Cities Try to Keep the Orange in Orange County
ORANGE — When Bob Hoyt was mayor, he spent a lot of time explaining to schoolchildren why their city got its name. Not a single orange grove was still growing within its borders.
“That got me to thinking,” said Hoyt, a councilman from 1966 to 1980. “So I went to the parks department and said I want an orange grove. They laughed, but I said, no, I’m serious.”
To satisfy the mayor, the city searched for a spot, and in 1975 planted about an acre of Valencia orange trees in Hart Park. It is the only orange grove in the city, and one of only a few thousand acres of citrus left in Orange County.
The city of Orange was the county’s first municipal farmer. But now other cities are purchasing orange groves and farms to preserve their agricultural heritage.
San Juan Capistrano is in the process of buying the 56-acre Kinoshita farm, located in the heart of the city, for $9.5 million. And the city of Irvine has begun appraising a 16-acre orange grove owned by the Irvine Co. in an effort to save it from development.
Officials said they are going into the farming business to ensure that the fruit that gave Orange County its name is not relegated solely to grocery store shelves.
“This was an agrarian economy and I think it’s vitally important to remember the history here,” said San Juan Capistrano Mayor Gary Hausdorfer. “On the West Coast, and especially Southern California, we have lost some of the character and qualities that drew people here in the first place.”
Most of Orange County’s cropland disappeared in the 1960s, when the heart of the county was developed. In 1959, about 123,000 acres were harvested, including 37,000 acres of citrus groves. By 1969, more than half of those had been converted into housing tracts, highways and shopping centers. Now, only about 18,000 acres of crops remain, including about 4,200 acres of citrus.
The 67-year-old Hoyt, whose grandparents were orange growers, missed the sweet aroma of orange blossoms that filled his hometown before the groves were cut down to make room for subdivisions and shopping malls. All the groves disappeared by the 1960s.
“The whole city used to live off the crop,” Hoyt said. “It was a glorious place to live in those days.
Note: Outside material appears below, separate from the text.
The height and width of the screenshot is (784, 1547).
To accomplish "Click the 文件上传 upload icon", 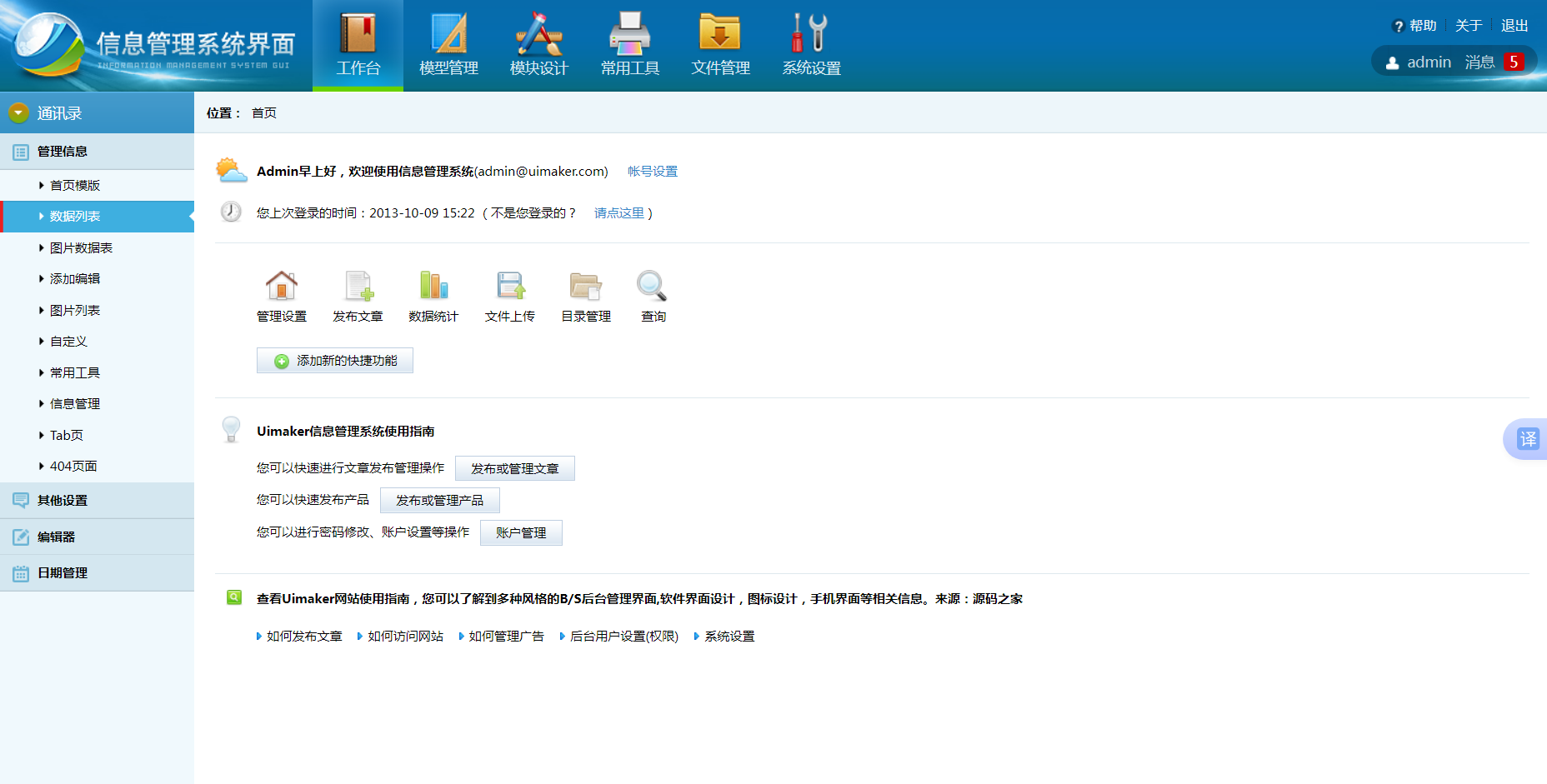I will (x=510, y=286).
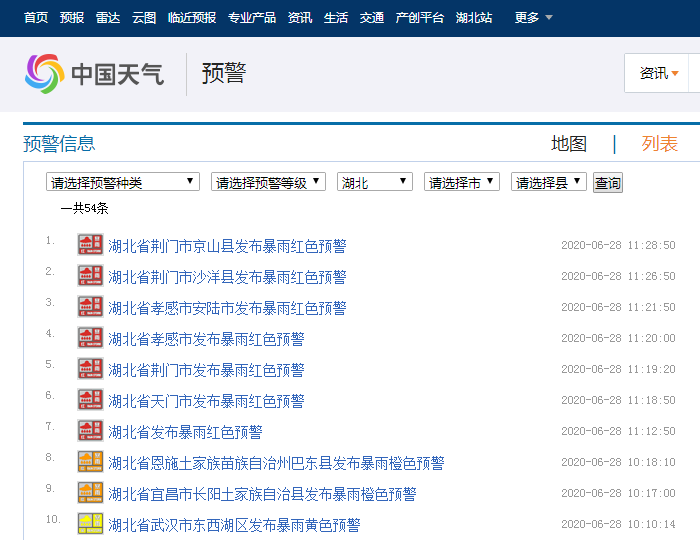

Now when I’m gone, it’s still going to be sitting there as a reminder of what we had here once.”
John Ellis, a deputy agricultural commissioner for Orange County, likes the idea of government buying groves and farms not only for its aesthetic and nostalgic appeal, but also for its educational value.
“I talk to my own kids about growing and farming, but they don’t relate a jar of pickles to a cucumber. To them, milk comes from a store,” Ellis said. “So if they can get a firsthand impression of an orange and how it is grown, they’ll have an appreciation of where their orange juice came from.”
San Juan Capistrano decided in October to buy the Kinoshita farm--which is surrounded by residential areas and schools--so that the Kinoshita family would not sell the area’s last farm field to developers. The deal is expected to close by the end of January with most of the money coming from a $21-million open-space bond approved by voters in April.
Preserving a vegetable field or orange grove isn’t just a matter of shelling out the money to plant it or buy it.
“Farming is hard work,” Ellis said. “It’s expensive to cultivate and irrigate orange groves. Some years you show profit, some you don’t.
“If you just want the aesthetic appeal of orange trees, that’s a different goal, and more easily obtainable. But if you want production, it takes a knowledgeable management program.”
San Juan Capistrano will not try to manage the Kinoshita farm crops--mostly corn, lettuce and strawberries. Instead, the city plans to lease the land back to the Kinoshita family.
As part of its new plan to preserve 140 acres of open space, the city also expects to buy and preserve some orange groves.